When John, Marcus, and Deon returned a couple of hours later, they began unloading parts.

“We took everything we might possibly need,” John said. “We got both drag braces, the dampers, the pitch change links, the igniters, the fuel pump and fuel control, the hydraulic pump, the servos, the tail rotor gearboxes, the hangar bearings, everything we could get.”

“We’ll have this sucker up and flying in no time,” Marcus said confidently.

“No trouble, I take it?”

“Not really,” Deon said.

“What do you mean by not really? Was there trouble or not?”

“The place is crawling with scavengers,” Deon said. “And they are getting frustrated.”

“How do you know they are getting frustrated?”

“They’ve been setting fire to all the buildings.” He looked at Karin and Julie. “The hospital is burned down,” he said.

“Why would they burn the hospital?” Julie asked.

“My guess is they were after drugs, if not for themselves, to use in barter,” Deon said. “But you know, for sure, that there were no drugs of any value left in the hospital when it was abandoned.”

“You’re right,” Karin said. “As a matter of fact there was nothing left even before the hospital was abandoned.
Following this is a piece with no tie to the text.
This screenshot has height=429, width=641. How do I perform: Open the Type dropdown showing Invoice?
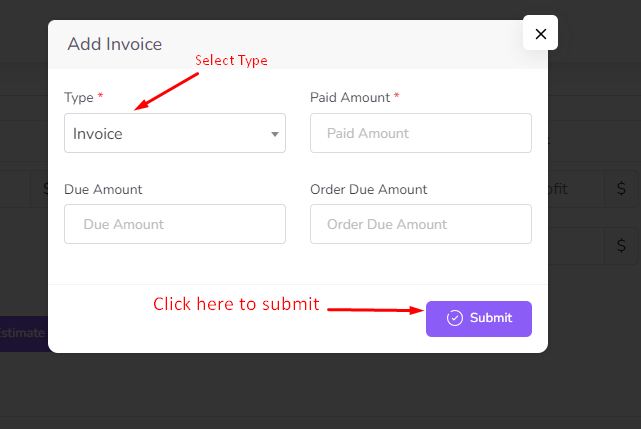pyautogui.click(x=174, y=133)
For the last two months, the strongest thing we had was aspirin.”

“There are others like us out there,” Julie said, happily.

“I’m sure there are,” Deon said.

“No, I mean for real, like us,” Julie said. “We heard them on the radio.”

“Did you?”

“They call themselves the Brotherhood of Liberty,” Julie said.

“They’ve asked us to join them,” Karin added.

Deon and the others looked directly at Jake. “Are we?” Deon asked.

“Are we what?”

“Are we going to join them?”

“Maybe, someday,” Jake said. “If they are legitimate.”

“Why would you think they would not be legitimate ?”

“The way I look at it there is a fifty–fifty chance that it is legitimate. It could either be set up by the SPS to reel in the revolutionaries, or it could be legitimate. When the time comes, we may check it out. But this is not the time.”

Wednesday, August 8

Because the helicopter had been flyable when it was put on display in the museum, work on it proceeded much faster than it had on the original Blackhawk. They had a little trouble with the drag brace because, as it turned out, the chord of the blade was a little wider than they thought, which meant the drag brace was a little longer, so they had to compensate by repositioning it slightly.